THE RECORDS:
Segment Open

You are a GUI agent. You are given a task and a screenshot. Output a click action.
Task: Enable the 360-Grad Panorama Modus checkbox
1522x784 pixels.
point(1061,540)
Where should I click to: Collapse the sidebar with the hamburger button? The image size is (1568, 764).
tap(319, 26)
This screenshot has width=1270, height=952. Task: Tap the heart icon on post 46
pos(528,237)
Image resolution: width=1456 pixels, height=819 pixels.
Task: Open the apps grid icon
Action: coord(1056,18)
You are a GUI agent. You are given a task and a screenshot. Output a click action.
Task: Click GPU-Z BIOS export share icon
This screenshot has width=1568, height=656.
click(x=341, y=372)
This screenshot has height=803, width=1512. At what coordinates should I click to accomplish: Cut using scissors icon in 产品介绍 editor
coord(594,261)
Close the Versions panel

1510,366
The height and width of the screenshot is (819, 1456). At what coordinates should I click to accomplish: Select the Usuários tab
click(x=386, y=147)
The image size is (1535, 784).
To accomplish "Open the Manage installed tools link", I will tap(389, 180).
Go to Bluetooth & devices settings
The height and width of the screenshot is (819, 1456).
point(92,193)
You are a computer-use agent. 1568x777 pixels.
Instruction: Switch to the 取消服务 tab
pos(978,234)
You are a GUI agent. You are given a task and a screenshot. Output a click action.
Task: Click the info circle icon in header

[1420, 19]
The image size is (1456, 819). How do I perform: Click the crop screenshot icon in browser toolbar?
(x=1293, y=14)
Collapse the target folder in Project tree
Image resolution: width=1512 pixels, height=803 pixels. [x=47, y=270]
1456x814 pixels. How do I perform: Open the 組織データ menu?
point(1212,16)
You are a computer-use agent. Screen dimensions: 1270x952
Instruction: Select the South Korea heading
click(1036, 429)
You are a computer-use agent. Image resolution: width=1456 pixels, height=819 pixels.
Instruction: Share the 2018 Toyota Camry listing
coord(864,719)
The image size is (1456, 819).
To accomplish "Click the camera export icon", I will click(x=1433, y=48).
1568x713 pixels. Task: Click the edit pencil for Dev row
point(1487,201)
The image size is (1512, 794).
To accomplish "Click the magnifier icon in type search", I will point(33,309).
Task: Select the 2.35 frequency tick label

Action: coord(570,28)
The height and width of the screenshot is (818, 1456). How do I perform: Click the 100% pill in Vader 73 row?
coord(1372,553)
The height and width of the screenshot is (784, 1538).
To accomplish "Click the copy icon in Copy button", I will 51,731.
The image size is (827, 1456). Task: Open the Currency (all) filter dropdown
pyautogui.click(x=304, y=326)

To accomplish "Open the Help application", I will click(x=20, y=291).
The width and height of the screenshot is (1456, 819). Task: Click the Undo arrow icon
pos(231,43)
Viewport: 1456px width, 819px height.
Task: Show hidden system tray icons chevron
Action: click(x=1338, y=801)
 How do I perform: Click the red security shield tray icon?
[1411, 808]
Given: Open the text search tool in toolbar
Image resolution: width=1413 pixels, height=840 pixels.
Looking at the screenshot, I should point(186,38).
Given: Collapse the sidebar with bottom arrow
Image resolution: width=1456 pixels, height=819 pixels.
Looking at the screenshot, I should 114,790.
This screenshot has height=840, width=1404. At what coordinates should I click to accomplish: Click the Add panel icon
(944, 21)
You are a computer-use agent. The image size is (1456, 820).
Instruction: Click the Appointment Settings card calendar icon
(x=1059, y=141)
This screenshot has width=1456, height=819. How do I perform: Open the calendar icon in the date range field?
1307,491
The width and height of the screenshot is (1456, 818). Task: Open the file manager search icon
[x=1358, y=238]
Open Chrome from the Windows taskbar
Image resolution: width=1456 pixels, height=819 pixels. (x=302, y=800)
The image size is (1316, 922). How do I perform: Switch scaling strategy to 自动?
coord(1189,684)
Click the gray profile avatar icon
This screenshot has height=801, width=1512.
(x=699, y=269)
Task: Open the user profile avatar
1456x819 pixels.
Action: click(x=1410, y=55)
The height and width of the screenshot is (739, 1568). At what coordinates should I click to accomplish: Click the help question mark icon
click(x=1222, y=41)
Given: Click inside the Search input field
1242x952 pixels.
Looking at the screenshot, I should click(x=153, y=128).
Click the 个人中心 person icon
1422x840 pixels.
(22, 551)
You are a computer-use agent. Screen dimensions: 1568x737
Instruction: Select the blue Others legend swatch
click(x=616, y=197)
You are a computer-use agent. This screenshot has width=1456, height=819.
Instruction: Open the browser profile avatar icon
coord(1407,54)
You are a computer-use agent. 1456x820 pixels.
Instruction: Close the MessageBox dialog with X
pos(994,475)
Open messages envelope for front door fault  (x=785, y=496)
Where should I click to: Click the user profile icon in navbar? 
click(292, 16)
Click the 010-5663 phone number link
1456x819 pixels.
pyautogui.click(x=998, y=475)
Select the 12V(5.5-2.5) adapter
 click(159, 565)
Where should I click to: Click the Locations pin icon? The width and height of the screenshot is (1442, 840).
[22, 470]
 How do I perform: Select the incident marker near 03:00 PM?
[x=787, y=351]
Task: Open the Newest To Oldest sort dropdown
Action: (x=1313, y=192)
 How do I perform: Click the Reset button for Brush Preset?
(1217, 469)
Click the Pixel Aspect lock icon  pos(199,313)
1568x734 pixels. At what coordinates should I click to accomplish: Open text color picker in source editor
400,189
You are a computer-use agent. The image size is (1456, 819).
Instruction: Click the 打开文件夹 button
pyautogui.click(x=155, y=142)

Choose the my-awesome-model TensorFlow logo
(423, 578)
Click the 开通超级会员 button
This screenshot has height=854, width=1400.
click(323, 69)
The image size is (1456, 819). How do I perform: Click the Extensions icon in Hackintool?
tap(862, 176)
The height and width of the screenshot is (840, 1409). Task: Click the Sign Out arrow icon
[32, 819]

Segment Closed

EXERCISE INSTRUCTIONS: Only the lines from the first line of the records through the line with "You are a computer-use agent. Image" should be reproduced, exactly and with nothing added.

WRITTEN SOLUTION:
You are a GUI agent. You are given a task and a screenshot. Output a click action.
Task: Enable the 360-Grad Panorama Modus checkbox
1522x784 pixels.
point(1061,540)
Where should I click to: Collapse the sidebar with the hamburger button? The image size is (1568, 764).
tap(319, 26)
This screenshot has width=1270, height=952. Task: Tap the heart icon on post 46
pos(528,237)
Image resolution: width=1456 pixels, height=819 pixels.
Task: Open the apps grid icon
Action: coord(1056,18)
You are a GUI agent. You are given a task and a screenshot. Output a click action.
Task: Click GPU-Z BIOS export share icon
This screenshot has width=1568, height=656.
click(x=341, y=372)
This screenshot has height=803, width=1512. At what coordinates should I click to accomplish: Cut using scissors icon in 产品介绍 editor
coord(594,261)
Close the Versions panel

1510,366
The height and width of the screenshot is (819, 1456). At what coordinates should I click to accomplish: Select the Usuários tab
click(x=386, y=147)
The image size is (1535, 784).
To accomplish "Open the Manage installed tools link", I will tap(389, 180).
Go to Bluetooth & devices settings
The height and width of the screenshot is (819, 1456).
point(92,193)
You are a computer-use agent. 1568x777 pixels.
Instruction: Switch to the 取消服务 tab
pos(978,234)
You are a GUI agent. You are given a task and a screenshot. Output a click action.
Task: Click the info circle icon in header

[1420, 19]
The image size is (1456, 819). How do I perform: Click the crop screenshot icon in browser toolbar?
(x=1293, y=14)
Collapse the target folder in Project tree
Image resolution: width=1512 pixels, height=803 pixels. [x=47, y=270]
1456x814 pixels. How do I perform: Open the 組織データ menu?
point(1212,16)
You are a computer-use agent. Screen dimensions: 1270x952
Instruction: Select the South Korea heading
click(1036, 429)
You are a computer-use agent. Image resolution: width=1456 pixels, height=819 pixels.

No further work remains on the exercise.